[Record extracts]:
■ ■ ■ ■ ■

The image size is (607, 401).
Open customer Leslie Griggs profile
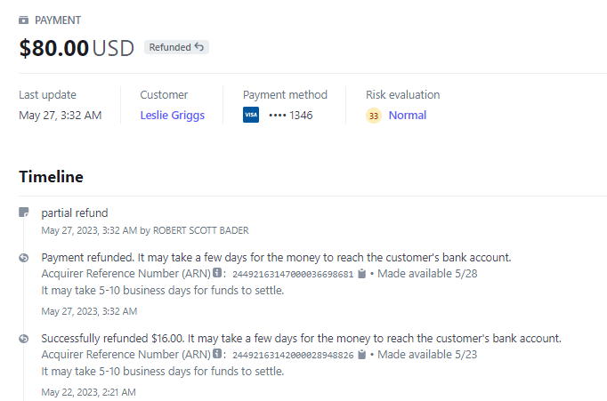click(x=172, y=115)
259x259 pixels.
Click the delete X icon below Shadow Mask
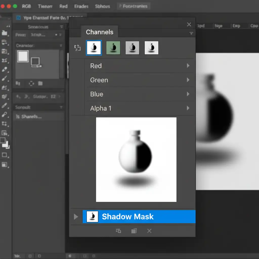(x=149, y=231)

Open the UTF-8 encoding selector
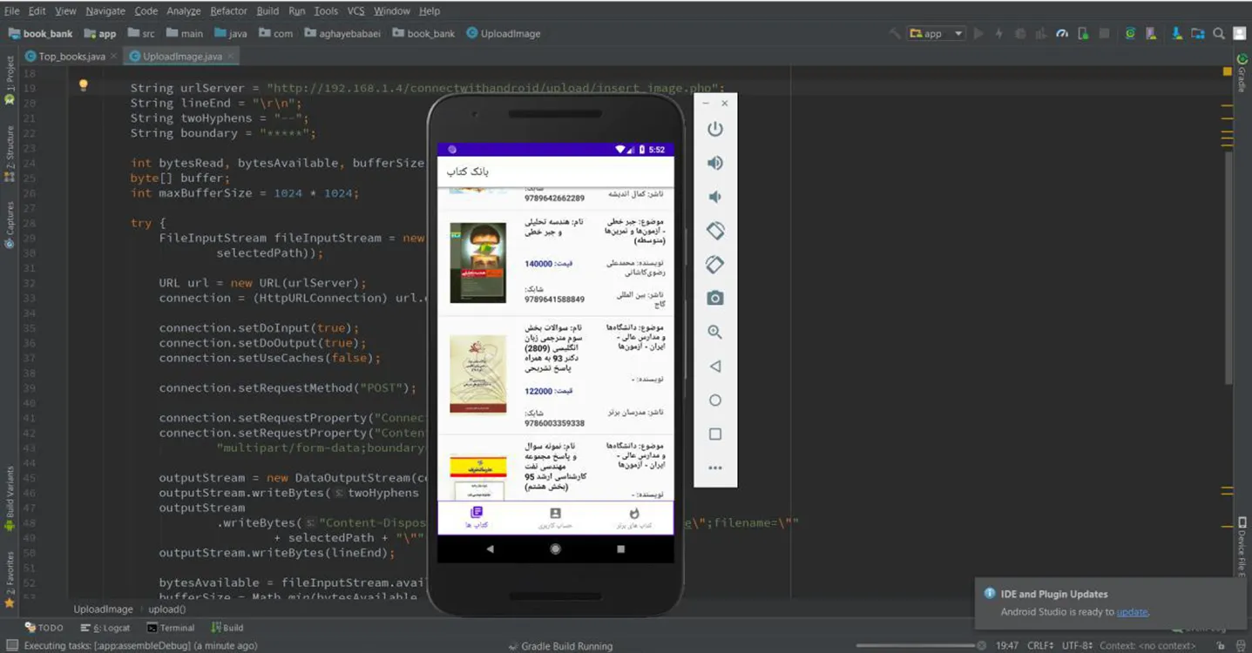[x=1075, y=646]
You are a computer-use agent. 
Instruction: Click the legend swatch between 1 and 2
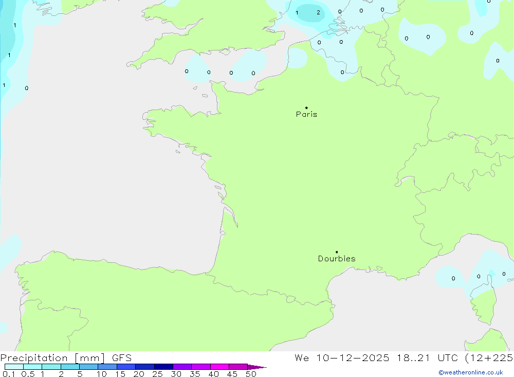click(x=51, y=367)
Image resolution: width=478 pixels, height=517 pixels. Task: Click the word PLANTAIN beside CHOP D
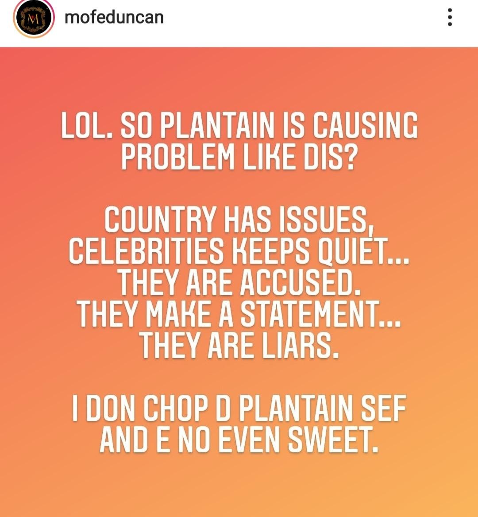[x=290, y=409]
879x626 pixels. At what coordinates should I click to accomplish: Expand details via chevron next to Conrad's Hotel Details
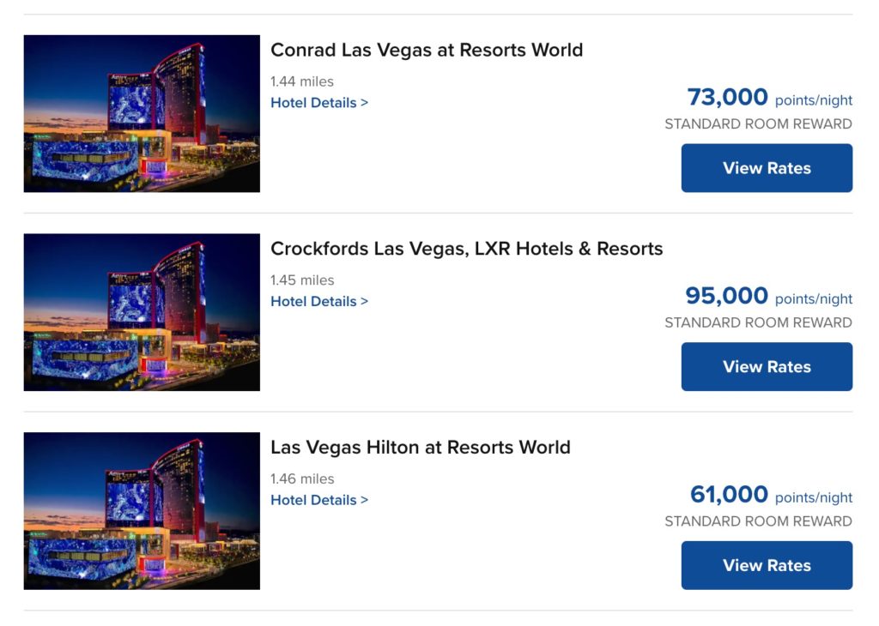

■ ■ ■ ■ ■

Everything from the line containing "Click the delete X icon below Shadow Mask" to the final line of the listing above, both ends included, should be transcribed word for word, except for the pictures.

Click the delete X icon below Shadow Mask
(x=149, y=231)

Open the UTF-8 encoding selector
[x=1075, y=646]
You are a computer-use agent. 
Instruction: Click the legend swatch between 1 and 2
click(x=51, y=367)
Image resolution: width=478 pixels, height=517 pixels. Task: Click the word PLANTAIN beside CHOP D
[x=290, y=409]
879x626 pixels. At what coordinates should I click to accomplish: Expand details via chevron next to Conrad's Hotel Details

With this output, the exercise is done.